Tener varias deudas al mismo tiempo (tarjeta de crédito, préstamo personal, crédito del coche, dinero que debes a familia…) es una de las situaciones financieras más agobiantes. La buena noticia es que hay dos métodos probados para salir de ellas de forma sistemática. La mala noticia es que requieren disciplina. Pero funciona.
Antes de elegir método, necesitas una lista completa de todas tus deudas con: nombre del acreedor, saldo pendiente, tipo de interés (TAE), cuota mínima mensual. Muchas personas descubren en este ejercicio deudas que habían "olvidado" o cuyo coste real no conocían.
Pagas las cuotas mínimas de todas las deudas. El dinero extra que puedas dedicar a eliminar deuda lo diriges a la deuda con el tipo de interés más alto, independientemente del saldo. Cuando esa deuda se cancela, atacas la siguiente por tipo de interés, y así sucesivamente.
Ventaja: pagas menos intereses en total. Es el método más eficiente matemáticamente.
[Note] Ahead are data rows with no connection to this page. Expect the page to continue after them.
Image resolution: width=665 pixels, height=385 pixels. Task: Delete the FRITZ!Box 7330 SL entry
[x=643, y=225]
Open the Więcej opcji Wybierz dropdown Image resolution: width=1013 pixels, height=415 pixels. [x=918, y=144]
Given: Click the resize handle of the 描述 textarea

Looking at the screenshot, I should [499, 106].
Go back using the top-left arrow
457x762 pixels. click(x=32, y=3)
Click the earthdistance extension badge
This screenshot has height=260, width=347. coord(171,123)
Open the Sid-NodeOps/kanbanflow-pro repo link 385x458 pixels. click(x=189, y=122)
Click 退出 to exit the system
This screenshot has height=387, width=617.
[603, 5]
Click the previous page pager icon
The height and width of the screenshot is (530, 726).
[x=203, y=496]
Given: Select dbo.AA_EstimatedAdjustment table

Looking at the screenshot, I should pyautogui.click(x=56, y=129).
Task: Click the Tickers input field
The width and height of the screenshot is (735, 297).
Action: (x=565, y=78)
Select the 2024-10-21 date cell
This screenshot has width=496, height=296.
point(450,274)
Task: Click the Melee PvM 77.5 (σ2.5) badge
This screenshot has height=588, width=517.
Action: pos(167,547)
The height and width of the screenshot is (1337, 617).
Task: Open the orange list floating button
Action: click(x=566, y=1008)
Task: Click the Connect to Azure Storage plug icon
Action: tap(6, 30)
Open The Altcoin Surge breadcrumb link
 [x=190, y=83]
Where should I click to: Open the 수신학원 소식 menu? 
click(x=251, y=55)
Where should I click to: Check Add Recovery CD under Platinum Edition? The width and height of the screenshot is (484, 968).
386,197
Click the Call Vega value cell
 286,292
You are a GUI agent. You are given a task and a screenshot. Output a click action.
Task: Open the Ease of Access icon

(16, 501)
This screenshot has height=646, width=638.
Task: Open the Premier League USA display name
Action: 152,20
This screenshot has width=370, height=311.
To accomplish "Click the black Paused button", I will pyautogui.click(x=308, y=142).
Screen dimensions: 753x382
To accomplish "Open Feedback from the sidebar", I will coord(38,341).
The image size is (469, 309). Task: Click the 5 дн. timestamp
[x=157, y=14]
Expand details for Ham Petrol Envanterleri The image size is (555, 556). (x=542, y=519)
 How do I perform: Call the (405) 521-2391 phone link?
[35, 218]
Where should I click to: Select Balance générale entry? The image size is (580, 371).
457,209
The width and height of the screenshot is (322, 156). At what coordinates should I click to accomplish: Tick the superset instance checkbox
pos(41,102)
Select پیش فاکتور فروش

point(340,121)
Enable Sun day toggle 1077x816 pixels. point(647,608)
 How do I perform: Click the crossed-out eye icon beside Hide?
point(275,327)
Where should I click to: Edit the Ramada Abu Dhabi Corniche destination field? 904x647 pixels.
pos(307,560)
Inconveniente: si la deuda más cara tiene un saldo muy alto, puedes tardar mucho en ver el primer resultado, lo que desmotiva.
Pagas las cuotas mínimas de todas las deudas. El dinero extra lo diriges a la deuda con el saldo más pequeño, independientemente del tipo de interés. Cuando cancelas esa deuda pequeña, pasas al siguiente saldo más pequeño, y así.
Ventaja: ves resultados rápido (cancelas deudas enteras antes), lo que genera motivación real para continuar.
Inconveniente: matemáticamente puede costarte más en total si las deudas pequeñas tienen tipos bajos y las grandes tienen tipos altos.
¿Cuál elegir? Si tienes autodisciplina fuerte y la diferencia de tipos entre deudas es grande, avalancha. Si necesitas victorias rápidas para mantener la motivación, bola de nieve. El mejor método es el que vas a seguir durante meses sin abandonar.